I noticed the number of bigrams is higher than the number of unigrams and that there are more trigrams than there are bigrams. So basically, the number of ngrams are more than the number of unigrams. I don't understand how this is possible.
New Delhi is the capital of India.
No of unigrams - 7
No of bigrams - 6
No of trigrams - 5
Here I am clearly seeing that the number of unigrams will always be greater than ngrams.
Number of Words in a bigram is greater than the number of words in a unigram. Similarly, number of words in a trigram is greater than the number of words in a bigram.
This is true if you would perform it on an actual dataset that contains many strings. If you would perform it on a single string then the result would be the opposite.
Let us understand it with the help of an example.

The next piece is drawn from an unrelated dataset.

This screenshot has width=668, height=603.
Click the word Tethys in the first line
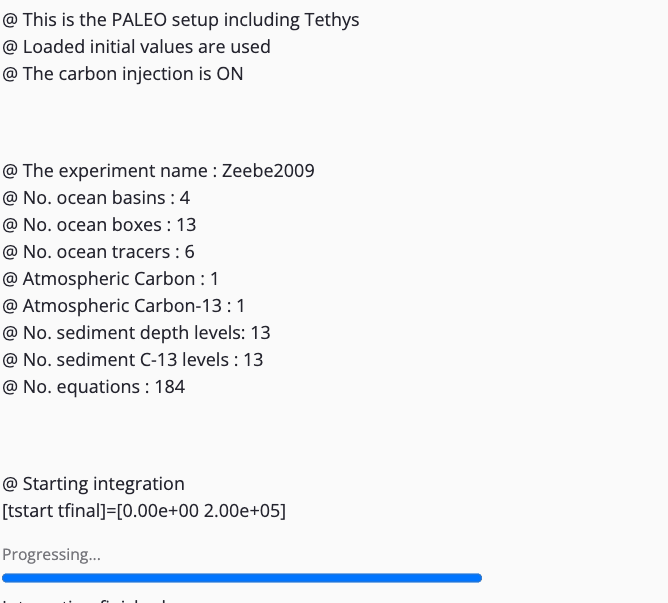click(328, 20)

Let us say string 1 contains: w1,w2,w3,w4,w5,w6
and string 2 contains: w1,w7,w3,w2,w5,w4,w6
.
so total no of unigrams over here is {w1,w2,w3,w4,w5,w6,w7}. So total number of words in unigram is 7.

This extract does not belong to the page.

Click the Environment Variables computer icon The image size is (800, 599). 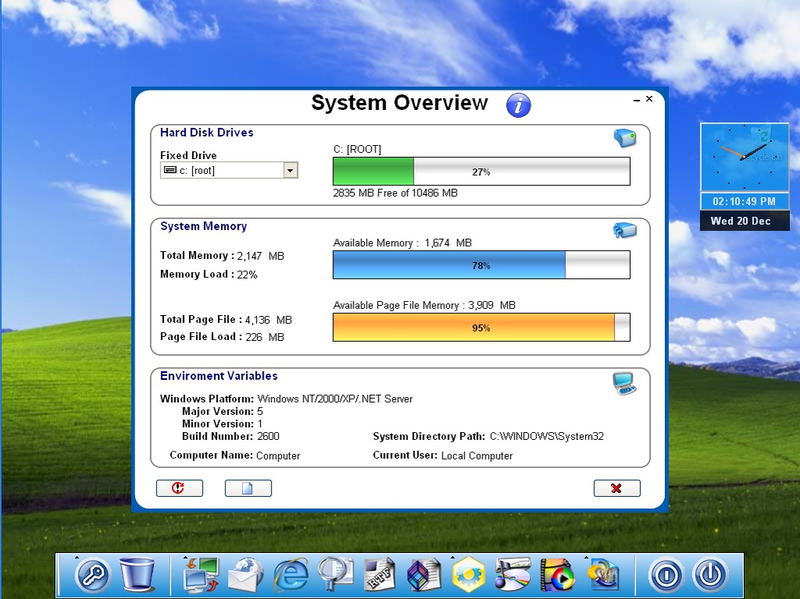coord(624,384)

Now let us see in the case of a bigram. Total number of words in bigrams are:
{(w1,w2),(w2,w3),(w3,w4),(w4,w5),(w5,w6),(w1,w7),(w7,w3),(w3,w2),(w2,w5),(w5,w4),(w4,w6)}
So total no of words in bigram over here is 11.
This happens because there are many words that repeat in case of unigram but in case of bigram fewer words repeat and in case of trigrams even lesser number of words would repeat. As you would increase the value of n in n-grams fewer number of words would start to repeat and hence the number of words increases as you increase in the value of n in n-grams.